Data provided:
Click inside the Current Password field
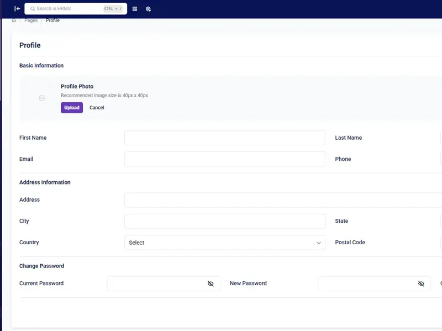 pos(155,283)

...

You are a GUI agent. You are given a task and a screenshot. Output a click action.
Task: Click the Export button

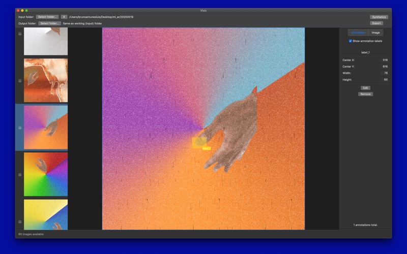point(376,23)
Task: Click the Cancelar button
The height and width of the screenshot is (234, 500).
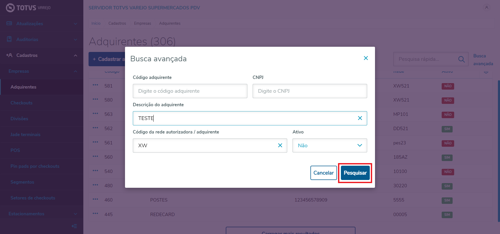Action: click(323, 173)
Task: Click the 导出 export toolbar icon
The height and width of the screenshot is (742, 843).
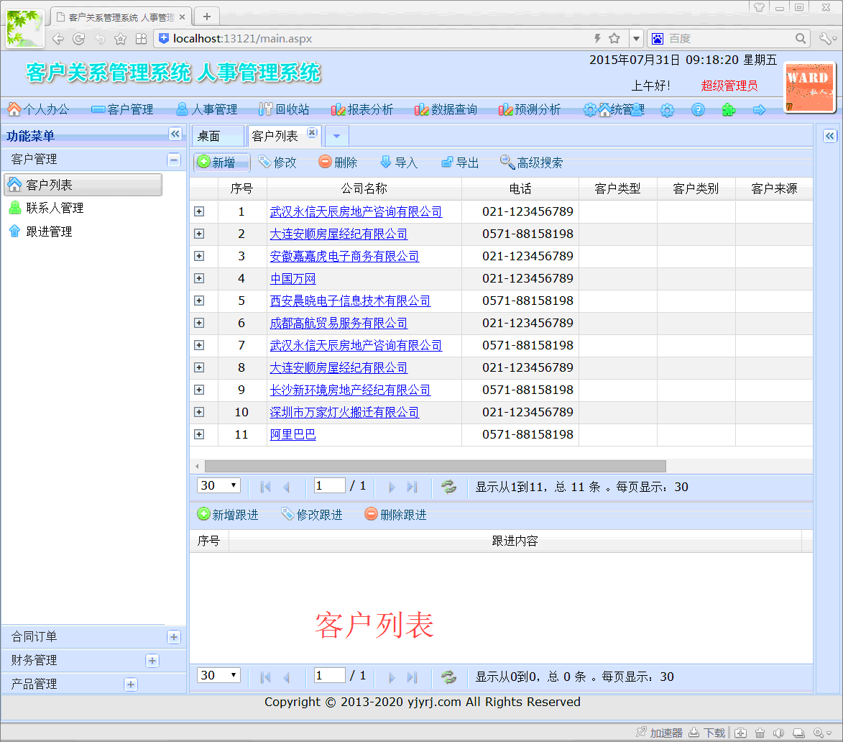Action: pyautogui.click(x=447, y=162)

Exercise details: The material above holds pictures; leave them out. Repeat exactly the lines from the one containing "You are a GUI" through the one containing "Task: Click the 导出 export toolbar icon", and nothing else.

Response:
You are a GUI agent. You are given a task and a screenshot. Output a click action.
Task: Click the Export button

point(376,23)
Task: Click the Cancelar button
The height and width of the screenshot is (234, 500).
Action: click(323, 173)
Task: Click the 导出 export toolbar icon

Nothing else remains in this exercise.